Group 3: A total of 125 subjects will be enrolled in Group 3 and will receive two intramuscular doses of BBV152C and control vaccine in 4:1 ratio. The two doses will be administered 14 days apart.

After completing 7 days after the second dose of vaccination as well as after day 28, immunogenicity and safety in Groups 1, 2, 3 will be reviewed by DSMB, and it will recommend progression towards the next phase of the trial.

An interim report based on the safety and immunogenicity of the three formulations from Group 1, Group 2 and Group 3 will be notified to the Central Drugs Standard Control Organisation (CDSCO) for further progression of the clinical development of the vaccine. This interim report will contain a detailed analysis of the data based on the primary and secondary objectives of all visits through day 28 (immunogenicity and safety).

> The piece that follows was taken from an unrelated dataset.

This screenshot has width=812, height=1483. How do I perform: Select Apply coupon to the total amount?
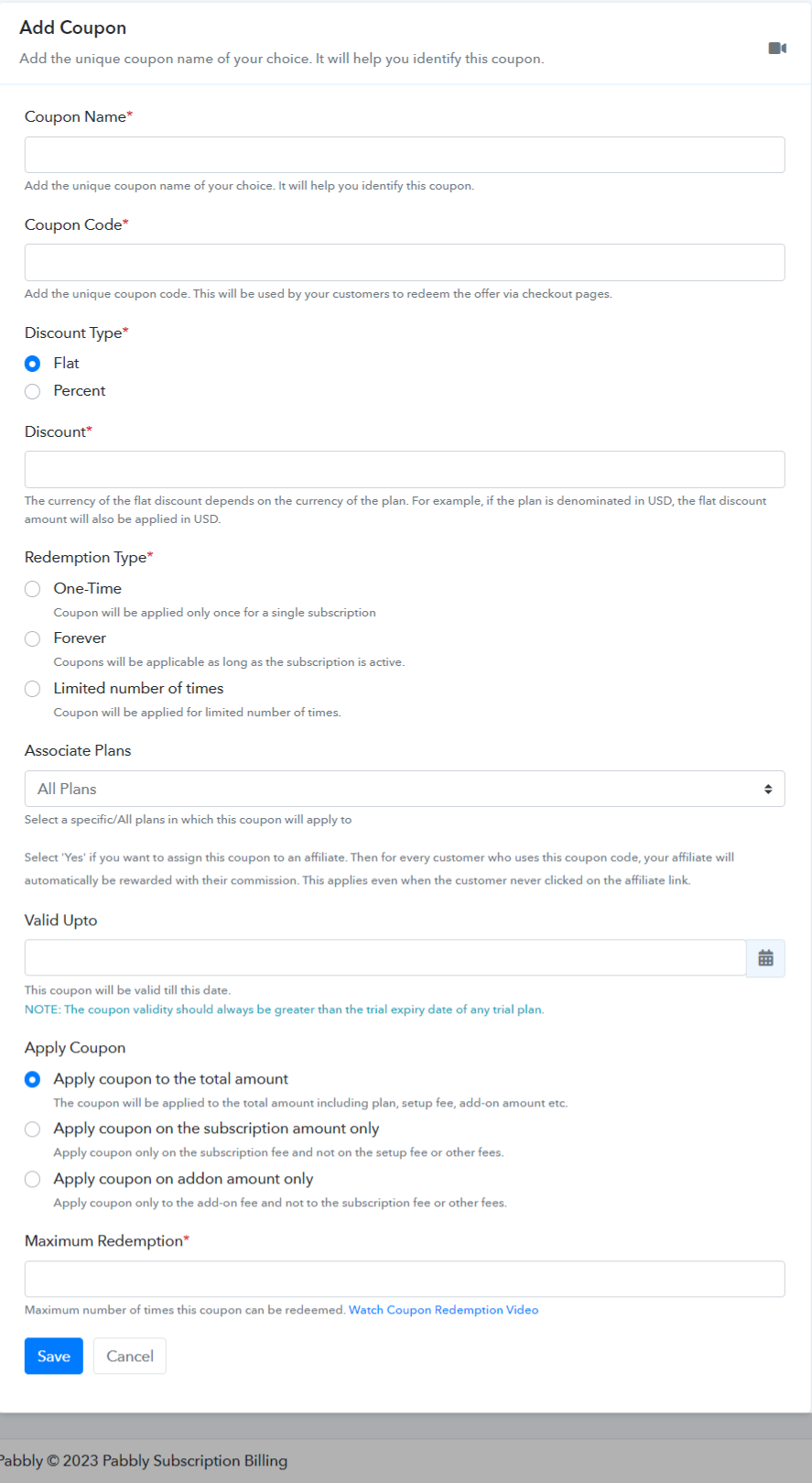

The ultimate goal is the selection of a safe, well-tolerated, and immunogenic intramuscular vaccine, which will be further, evaluated in the phase 2 study.

Phase 2

A total of 750 healthy volunteers of age between 12 to 65 years will be enrolled in the study and vaccinated on day 0 and day 14 with a selected formulation (X1 and X2) based on the endpoints of Phase 1 study. Since the age group differs from Phase 1, upon completion of the enrolment and vaccination of 50 participants in cohort 1 (X1) and cohort 2 (X2), as per randomisation, safety assessment will be conducted seven days after vaccination. If the study product is deemed safe based on the DSMB review, participants will be further enrolled.

The researchers conducting the trial will ultimately have to track two sets of outcomes over two periods, for three formulations, across the control group and the placebo group. The total number of data points, and subsequently interpretations, is thus very large.

The two primary outcomes are as follows: researchers conducting the trial will have to check for adverse side-effects within two hours, seven days and 14 days of administering the vaccine, and the immunogenicity and seroconversion within 14 days, 28 days, 104 days and 194 days. For the secondary outcomes, researchers will have to check the immunogenicity and the seroconversion rate of the antibodies within 14 days, 28 days, 104 days and 194 days.

The 12 trial sites are: AIIMS Patna; AIIMS Delhi; Gillukar Multispecialty Hospital, Nagpur; Institute of Medical Sciences and SUM Hospital, Jajapur; Jeevan Rekha Hospital, Belgaum; King George Hospital, Visakhapatnam; Nizam’s Institute of Medical Sciences, Hyderabad; PGIMS Rohtak; Prakhar Hospital, Kanpur; Rana Hospital and Trauma Centre, Gorakhpur; Redkar Hospital, Goa; SRM Hospital and Research Centre, Kancheepuram.

Anant Bhan, a bioethics expert based in Bhopal, pointed out on Twitter that there is no clarity on how “the clinical trial sites mentioned in the [letter’s] appendix were chosen” and how they were deemed eligible. “Was this selection done by ICMR or by [BB]? Some of these seem to be small nursing homes and hospitals; are they the apt place to run a pandemic vaccine trial?”

All together, the implication is that any decision-making that happens after a five-week period is likely to be arbitrary, if not unethical. In fact, another ethical consideration that has already reared its head is that according to the registration, of the 12 institutional ethics committees’ approvals required, only five are marked ‘approved’. The status of the remaining seven is ‘submitted/under review’.

So it’s not clear how Dr Bhargava can insist that the institutes selected to conduct the trials begin participant enrolment “no later than July 7” or why the deadline of August 15 was chosen. The latter in particular seems arbitrary except for the fact that it is also India’s independence day.

In his independence day address last year, Prime Minister Narendra Modi announced India’s human spaceflight mission even before the Indian Space Research Organisation had. Will he attempt to do the same this year with a supposedly indigenous COVID-19 vaccine even before ICMR has concluded its clinical trials?

Note: This article was updated at 7 pm on July 3, 2020, to include comments by Aveek Jayant and to include a copy of Balram Bhargava’s letter.